レンズ千夜一夜

366 落ち葉 (ズマール50mmf2lで台風一過の光景を撮ってみた)



b0226423_14552499.jpg




ズマール50mmf2

1933年から12万本も作られたそうです。
私のズマールは№281817。
どうやら1936年製のようです。

ノンコーティングレンズですが、
筐体にはかなりの使用感があり、廉価に購入できたのは幸運。
なぜって、レンズにはほとんど疵がないからです。

とてもよく写ります。
12万本の作られたのは、大変に人気が高かったからでしょう。
とにかく柔和、優艶の描写。

ところが、ライカ社が続いて作ったレンズは、

    1936年 クセノン50mmF1.5
    1939年 ズミタール50mmF2
    1949年 ズマリット50mmF1.5
    1953年 ズミクロン50mmF2
    つまり、精密、厳密描写を目指すレンズばかり。

私が勝手に推測するに、
精密、厳密描写はツァイスの得意技。
戦前から戦後にかけて展開されたレンジファインダー戦争で、
おそらく常に首位に立ちながらも、
背後からひたひたと迫り来るツァイスの影に、
終始怯え続けたのではないでしょうか?

フィルム性能のせいもあったでしょう。
フィルム性能は、私が写真を始めてから現在までを考えると、
目覚ましいほど改良されました。

とくにネガカラーと来たら、柔和な表情は失わないままに、
とても精密な描写が可能となりました。
デジタルも同様です。

    現代こそ、ズマール活躍の場なのです。
by Sha-sindbad | 2012-06-21 14:57 | Sumar50/2 | Comments(2)
Commented by nakky85 at 2012-06-22 08:59
ホロゴン、やっぱりいいですね。
15mmも16mmも持ってないけど、ファンです。
いや、Hologonさんに出会ってなかったらファンになってなかったと思います(笑)

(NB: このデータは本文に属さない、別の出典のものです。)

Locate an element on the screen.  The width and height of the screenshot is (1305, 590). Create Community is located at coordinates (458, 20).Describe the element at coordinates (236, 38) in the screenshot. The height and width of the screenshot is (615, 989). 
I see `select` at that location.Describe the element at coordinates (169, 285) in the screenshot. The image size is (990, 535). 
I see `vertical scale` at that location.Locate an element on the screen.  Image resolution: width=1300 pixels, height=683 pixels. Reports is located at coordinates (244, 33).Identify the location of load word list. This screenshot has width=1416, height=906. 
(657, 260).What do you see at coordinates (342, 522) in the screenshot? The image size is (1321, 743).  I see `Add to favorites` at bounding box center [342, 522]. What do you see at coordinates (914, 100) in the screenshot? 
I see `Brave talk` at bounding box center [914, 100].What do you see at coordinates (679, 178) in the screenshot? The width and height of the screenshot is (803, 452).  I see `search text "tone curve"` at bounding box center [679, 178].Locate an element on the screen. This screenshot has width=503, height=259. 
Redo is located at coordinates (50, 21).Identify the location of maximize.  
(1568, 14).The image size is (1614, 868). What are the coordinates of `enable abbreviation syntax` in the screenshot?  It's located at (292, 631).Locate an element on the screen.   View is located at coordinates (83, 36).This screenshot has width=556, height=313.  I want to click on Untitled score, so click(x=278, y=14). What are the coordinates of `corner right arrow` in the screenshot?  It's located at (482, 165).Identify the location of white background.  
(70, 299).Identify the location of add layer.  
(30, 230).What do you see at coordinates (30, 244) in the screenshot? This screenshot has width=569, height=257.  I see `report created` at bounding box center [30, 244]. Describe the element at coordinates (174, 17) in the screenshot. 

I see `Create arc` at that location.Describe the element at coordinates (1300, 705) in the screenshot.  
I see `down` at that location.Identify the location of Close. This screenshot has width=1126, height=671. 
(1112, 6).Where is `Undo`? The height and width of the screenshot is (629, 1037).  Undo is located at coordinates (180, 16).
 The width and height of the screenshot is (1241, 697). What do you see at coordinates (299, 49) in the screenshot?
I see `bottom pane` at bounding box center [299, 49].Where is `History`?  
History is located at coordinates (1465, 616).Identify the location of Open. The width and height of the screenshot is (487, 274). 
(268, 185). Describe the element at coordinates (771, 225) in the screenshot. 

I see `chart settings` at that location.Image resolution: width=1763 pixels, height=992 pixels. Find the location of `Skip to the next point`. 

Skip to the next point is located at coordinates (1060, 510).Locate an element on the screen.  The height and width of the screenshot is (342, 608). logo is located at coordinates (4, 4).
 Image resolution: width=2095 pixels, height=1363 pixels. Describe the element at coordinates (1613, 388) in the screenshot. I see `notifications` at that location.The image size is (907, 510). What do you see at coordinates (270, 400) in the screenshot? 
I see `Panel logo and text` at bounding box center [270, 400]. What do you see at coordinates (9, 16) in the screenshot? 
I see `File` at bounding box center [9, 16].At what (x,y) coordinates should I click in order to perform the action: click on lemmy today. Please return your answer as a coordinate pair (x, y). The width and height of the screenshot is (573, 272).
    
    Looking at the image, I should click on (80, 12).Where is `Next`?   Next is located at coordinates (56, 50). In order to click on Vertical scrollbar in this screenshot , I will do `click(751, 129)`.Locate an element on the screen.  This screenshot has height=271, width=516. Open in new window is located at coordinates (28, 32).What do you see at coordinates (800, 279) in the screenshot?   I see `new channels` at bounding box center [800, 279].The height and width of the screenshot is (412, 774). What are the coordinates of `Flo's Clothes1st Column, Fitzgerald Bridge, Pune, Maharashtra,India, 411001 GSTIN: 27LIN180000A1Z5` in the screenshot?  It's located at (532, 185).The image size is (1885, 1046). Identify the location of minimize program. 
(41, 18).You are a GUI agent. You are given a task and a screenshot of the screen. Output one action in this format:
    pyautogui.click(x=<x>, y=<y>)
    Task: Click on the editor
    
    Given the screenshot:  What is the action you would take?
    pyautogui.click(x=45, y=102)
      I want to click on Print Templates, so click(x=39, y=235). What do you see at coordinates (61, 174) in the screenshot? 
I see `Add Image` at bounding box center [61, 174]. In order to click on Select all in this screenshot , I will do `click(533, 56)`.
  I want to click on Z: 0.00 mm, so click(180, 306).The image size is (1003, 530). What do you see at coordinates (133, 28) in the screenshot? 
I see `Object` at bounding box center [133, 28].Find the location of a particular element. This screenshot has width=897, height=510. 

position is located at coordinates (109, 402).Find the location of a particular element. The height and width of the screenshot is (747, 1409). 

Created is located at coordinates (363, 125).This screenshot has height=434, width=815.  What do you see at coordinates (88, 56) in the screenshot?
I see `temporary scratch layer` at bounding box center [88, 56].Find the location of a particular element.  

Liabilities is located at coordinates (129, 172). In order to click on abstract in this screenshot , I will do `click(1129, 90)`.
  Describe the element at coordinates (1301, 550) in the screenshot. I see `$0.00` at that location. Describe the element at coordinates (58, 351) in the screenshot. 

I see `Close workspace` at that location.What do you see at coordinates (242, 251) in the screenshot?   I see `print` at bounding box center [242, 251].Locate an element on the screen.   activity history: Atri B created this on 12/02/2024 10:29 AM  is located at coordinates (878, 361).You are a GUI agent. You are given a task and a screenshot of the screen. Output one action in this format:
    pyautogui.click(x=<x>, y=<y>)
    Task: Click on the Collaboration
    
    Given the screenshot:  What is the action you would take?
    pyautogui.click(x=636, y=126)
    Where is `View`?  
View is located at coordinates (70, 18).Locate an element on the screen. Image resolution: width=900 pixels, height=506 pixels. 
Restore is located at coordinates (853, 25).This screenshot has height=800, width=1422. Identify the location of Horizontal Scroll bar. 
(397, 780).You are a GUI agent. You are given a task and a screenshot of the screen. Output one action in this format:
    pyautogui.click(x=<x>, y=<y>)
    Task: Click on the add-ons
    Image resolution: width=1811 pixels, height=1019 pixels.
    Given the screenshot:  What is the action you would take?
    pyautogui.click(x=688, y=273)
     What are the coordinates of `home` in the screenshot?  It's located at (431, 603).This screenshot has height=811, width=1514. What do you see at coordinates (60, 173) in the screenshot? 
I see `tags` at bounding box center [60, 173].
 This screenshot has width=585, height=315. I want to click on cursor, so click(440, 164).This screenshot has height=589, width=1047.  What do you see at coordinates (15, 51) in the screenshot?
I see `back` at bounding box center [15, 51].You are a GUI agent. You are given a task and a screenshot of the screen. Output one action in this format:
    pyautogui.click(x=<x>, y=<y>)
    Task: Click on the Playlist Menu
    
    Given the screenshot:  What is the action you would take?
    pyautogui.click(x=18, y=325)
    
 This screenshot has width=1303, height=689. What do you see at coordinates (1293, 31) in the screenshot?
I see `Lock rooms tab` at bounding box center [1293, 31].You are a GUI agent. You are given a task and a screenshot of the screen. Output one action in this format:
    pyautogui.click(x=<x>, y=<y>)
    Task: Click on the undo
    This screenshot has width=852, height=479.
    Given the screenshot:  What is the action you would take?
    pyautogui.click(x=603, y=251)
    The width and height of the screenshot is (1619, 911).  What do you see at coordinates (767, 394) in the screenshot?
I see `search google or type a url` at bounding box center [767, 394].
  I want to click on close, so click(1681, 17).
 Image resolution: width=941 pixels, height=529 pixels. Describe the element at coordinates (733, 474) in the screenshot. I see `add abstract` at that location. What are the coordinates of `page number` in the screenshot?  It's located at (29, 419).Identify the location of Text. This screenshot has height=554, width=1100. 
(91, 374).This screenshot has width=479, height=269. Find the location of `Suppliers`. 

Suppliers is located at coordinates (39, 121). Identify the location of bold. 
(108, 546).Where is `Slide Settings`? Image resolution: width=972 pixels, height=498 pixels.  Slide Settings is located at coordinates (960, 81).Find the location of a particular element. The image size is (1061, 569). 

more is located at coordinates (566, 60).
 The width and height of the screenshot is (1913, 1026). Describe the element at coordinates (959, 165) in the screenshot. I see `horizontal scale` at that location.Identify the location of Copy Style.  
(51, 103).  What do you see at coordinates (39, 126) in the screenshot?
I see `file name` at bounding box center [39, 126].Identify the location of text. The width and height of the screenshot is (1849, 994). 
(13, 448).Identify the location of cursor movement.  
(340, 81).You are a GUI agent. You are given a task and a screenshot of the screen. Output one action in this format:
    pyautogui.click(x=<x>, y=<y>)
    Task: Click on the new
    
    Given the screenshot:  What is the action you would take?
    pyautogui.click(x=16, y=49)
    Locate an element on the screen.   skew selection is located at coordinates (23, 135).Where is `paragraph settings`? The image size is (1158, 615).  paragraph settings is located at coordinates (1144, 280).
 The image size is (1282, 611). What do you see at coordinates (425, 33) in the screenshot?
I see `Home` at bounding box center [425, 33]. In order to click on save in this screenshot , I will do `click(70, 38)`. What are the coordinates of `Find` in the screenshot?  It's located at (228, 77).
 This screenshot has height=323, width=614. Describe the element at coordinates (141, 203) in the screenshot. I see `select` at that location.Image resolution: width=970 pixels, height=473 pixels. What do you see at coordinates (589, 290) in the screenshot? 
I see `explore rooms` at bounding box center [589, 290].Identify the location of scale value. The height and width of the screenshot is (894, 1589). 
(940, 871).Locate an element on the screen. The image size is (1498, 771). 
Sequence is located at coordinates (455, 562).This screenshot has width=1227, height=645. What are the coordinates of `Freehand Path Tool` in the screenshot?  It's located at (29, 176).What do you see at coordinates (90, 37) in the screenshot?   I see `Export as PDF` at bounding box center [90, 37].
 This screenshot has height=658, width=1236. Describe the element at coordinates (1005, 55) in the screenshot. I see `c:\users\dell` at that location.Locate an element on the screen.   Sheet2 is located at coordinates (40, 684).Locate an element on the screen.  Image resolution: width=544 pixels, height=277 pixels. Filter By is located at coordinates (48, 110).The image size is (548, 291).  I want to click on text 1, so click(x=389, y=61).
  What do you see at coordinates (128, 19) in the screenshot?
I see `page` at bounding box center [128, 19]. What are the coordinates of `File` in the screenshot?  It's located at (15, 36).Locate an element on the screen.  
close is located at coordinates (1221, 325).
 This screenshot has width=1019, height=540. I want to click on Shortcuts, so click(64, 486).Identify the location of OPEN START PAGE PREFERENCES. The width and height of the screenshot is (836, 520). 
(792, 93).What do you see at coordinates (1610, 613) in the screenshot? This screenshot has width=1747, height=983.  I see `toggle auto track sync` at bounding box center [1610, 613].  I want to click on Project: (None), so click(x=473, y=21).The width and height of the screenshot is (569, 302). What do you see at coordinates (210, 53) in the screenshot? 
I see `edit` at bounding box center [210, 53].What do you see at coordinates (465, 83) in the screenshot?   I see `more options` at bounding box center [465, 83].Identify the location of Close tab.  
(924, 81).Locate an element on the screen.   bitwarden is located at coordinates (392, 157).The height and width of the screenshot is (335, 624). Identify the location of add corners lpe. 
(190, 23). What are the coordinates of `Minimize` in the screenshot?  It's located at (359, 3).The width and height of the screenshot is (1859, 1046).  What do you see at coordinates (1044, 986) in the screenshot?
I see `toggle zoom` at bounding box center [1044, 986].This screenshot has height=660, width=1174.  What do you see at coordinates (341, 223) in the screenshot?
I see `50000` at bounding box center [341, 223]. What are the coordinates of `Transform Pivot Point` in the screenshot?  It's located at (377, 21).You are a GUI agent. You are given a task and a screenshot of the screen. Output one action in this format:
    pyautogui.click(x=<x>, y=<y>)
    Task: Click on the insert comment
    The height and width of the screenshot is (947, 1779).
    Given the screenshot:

ワタクシ的には緩やかでわざとらしくない周辺減光と色味の深さが、もうそれだけで「味」に感じます。
Commented by Sha-sindbad at 2012-06-22 21:48
nakky85さん
ありがとうございます。
私にとっては、ホロゴンは絶対です。
私の後半生、ホロゴンとともに歩いて行きます。
ホロゴンに出会ったおかげで、
写真への欲を捨てることができました。